#### Ziel 1
Fasse den Text über die Reederei Costa Crociere in zwei Sätzen zusammen.
#### Ziel 2
Filtere die Liste und gib jede Zeile unverändert wieder, die das Wort „market“ enthält.

#### Vorliegender Text
┄┄┄┄┄┄

Eine Woche nach diesem unfassbaren Unglück wird zwar weiterhin der Kapitän als verantwortungslos und in erster Linie schuldhaft betrachtet. Allerdings sind nun auch Fakten bekannt, welche die Reederei Costa Crociere in Schwierigkeiten bringen könnte. Diese versuchte in den letzten Tagen, die Gesamtverantwortung dem Kapitän aufzubürden, der inzwischen freigestellt und mit einer Klagedrohung von Seiten seines Arbeitgebers eingedeckt wurde. Nicht mal die Anwaltskosten sollen übernommen werden. Somit wäre der Sündenbock festgenagelt.
Die Darstellungen der Reederei sind jedoch offensichtlich nicht korrekt. Italienische Zeitungen haben Internetseiten der Reederei frühzeitig gespeichert. Darauf wird Werbung für eben diese "Verneigung" vor der Insel gemacht und insbesondere dem nun so beschuldigten Kapitän ein grosses Kompliment gemacht. Die Seite ist inzwischen von den Tageszeitungen ins Netz gestellt worden:
Quelle la Republica
Somit ist klar, dass all die scheinheiligen Beteuerungen der Reederei Lügen sind. Man wusste sehr wohl, von diesen Spritztouren und war sogar stolz darauf, hat diese riskanten Aktionen sogar als Werbemittel eingesetzt. Alle früheren Erklärungen sind also unglaubwürdig.

┄┄┄┄┄┄

#### Bereitgestellte Einträge
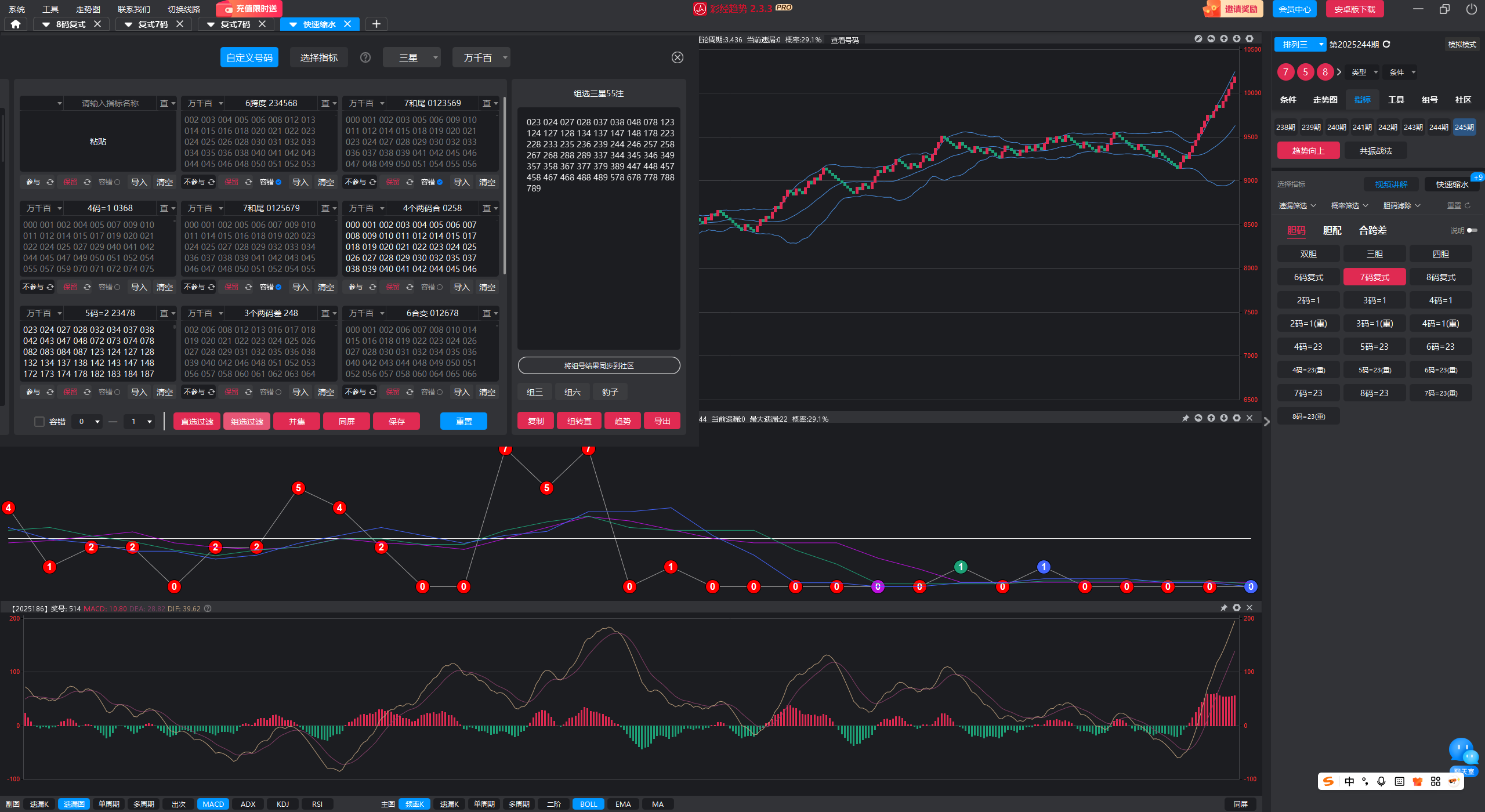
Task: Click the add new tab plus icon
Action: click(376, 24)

┄┄┄┄┄┄

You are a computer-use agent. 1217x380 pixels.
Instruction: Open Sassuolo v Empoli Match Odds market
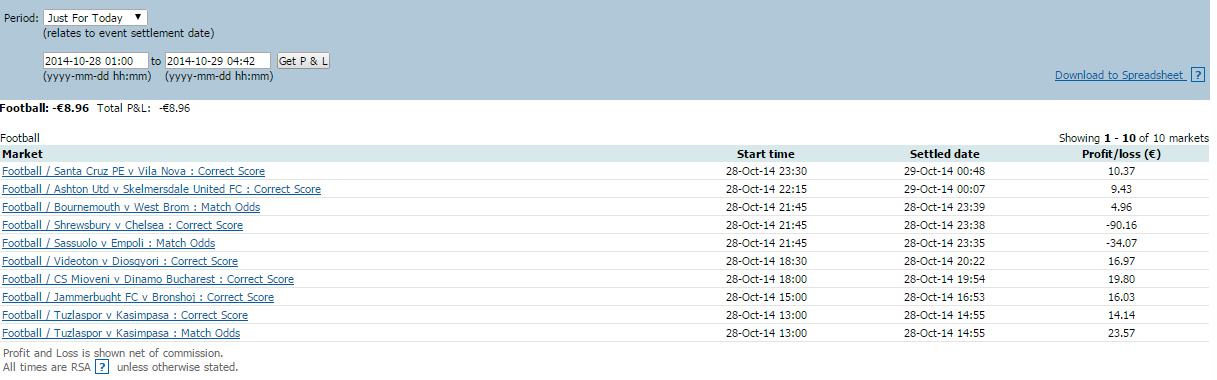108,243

┄┄┄┄┄┄

#### Antwort 1
Eine Woche nach dem Unglück gilt der Kapitän weiterhin als hauptschuldig, und die Reederei Costa Crociere versucht, ihm die Gesamtverantwortung aufzubürden, hat ihn freigestellt und mit einer Klage bedroht. Von italienischen Zeitungen gespeicherte Internetseiten der Reederei zeigen jedoch, dass sie mit der „Verneigung“ vor der Insel warb und dem Kapitän ein großes Kompliment machte, weshalb ihre Erklärungen unglaubwürdig sind.

#### Antwort 2
Instruction: Open Sassuolo v Empoli Match Odds market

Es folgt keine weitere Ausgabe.